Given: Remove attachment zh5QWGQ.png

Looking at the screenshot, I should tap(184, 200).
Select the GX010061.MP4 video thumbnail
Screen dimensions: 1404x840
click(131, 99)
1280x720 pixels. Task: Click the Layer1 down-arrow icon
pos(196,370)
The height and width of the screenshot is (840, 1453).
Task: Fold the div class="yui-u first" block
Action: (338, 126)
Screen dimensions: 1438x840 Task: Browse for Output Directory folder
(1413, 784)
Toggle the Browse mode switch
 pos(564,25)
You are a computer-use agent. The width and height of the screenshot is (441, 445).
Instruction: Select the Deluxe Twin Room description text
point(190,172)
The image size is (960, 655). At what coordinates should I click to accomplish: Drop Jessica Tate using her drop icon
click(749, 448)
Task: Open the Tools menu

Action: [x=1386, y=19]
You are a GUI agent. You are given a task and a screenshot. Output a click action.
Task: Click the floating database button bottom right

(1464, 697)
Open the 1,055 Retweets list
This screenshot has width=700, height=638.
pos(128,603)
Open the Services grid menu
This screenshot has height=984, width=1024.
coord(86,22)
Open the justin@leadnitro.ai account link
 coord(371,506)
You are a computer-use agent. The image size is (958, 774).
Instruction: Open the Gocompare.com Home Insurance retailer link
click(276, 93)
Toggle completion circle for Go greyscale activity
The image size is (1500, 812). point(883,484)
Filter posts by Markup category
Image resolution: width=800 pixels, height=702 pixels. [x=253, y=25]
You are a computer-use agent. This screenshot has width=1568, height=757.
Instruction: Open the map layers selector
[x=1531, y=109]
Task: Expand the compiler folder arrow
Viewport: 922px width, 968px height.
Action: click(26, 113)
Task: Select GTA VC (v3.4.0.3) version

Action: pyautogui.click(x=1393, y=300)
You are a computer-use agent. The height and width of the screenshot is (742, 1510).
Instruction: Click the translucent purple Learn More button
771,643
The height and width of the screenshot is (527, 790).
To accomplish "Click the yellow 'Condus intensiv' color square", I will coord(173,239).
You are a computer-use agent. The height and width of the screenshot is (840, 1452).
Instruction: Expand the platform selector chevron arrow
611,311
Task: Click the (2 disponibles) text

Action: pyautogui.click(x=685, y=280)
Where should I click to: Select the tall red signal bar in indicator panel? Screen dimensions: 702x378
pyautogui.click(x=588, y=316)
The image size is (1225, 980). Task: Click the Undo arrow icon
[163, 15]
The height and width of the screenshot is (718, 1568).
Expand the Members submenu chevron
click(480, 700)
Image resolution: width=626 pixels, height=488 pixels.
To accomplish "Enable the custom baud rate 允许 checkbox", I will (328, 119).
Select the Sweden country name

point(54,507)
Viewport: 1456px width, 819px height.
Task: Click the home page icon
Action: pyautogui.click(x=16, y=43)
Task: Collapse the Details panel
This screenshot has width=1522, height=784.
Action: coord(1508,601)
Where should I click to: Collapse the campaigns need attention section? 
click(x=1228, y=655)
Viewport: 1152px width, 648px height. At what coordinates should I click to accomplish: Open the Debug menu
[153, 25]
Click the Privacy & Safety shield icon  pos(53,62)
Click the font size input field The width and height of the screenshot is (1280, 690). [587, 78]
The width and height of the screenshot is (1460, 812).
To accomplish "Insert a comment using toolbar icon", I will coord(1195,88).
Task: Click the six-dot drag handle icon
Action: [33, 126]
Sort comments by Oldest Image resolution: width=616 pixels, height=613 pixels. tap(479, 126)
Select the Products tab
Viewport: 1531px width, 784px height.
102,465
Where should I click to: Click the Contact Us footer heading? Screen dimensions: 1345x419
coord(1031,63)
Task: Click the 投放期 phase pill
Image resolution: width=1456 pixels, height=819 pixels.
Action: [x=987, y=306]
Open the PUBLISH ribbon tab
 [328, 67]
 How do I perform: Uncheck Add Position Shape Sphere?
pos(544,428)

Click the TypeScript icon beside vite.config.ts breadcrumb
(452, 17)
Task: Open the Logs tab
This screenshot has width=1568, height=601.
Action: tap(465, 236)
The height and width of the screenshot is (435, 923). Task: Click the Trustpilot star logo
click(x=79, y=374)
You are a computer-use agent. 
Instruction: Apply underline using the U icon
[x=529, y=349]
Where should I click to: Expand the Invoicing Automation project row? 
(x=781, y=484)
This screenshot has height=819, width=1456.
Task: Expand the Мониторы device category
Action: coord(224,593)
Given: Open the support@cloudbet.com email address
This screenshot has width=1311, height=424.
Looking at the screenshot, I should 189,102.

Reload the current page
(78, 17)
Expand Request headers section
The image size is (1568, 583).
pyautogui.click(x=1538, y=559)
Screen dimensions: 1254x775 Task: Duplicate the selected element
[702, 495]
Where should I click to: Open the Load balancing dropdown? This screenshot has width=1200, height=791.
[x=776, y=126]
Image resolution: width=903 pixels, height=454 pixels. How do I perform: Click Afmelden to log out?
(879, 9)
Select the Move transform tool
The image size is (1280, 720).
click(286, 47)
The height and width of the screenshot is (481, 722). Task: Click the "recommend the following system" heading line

————————

**Exercise requirements**
Copy the records above word for word, starting at the line that contains "Where should I click to: Collapse" and ending at the line that contains "Action: [33, 126]", with both of those lines included.

**Completed task**
Where should I click to: Collapse the campaigns need attention section? 
click(x=1228, y=655)
Viewport: 1152px width, 648px height. At what coordinates should I click to accomplish: Open the Debug menu
[153, 25]
Click the Privacy & Safety shield icon  pos(53,62)
Click the font size input field The width and height of the screenshot is (1280, 690). [587, 78]
The width and height of the screenshot is (1460, 812).
To accomplish "Insert a comment using toolbar icon", I will coord(1195,88).
Task: Click the six-dot drag handle icon
Action: [33, 126]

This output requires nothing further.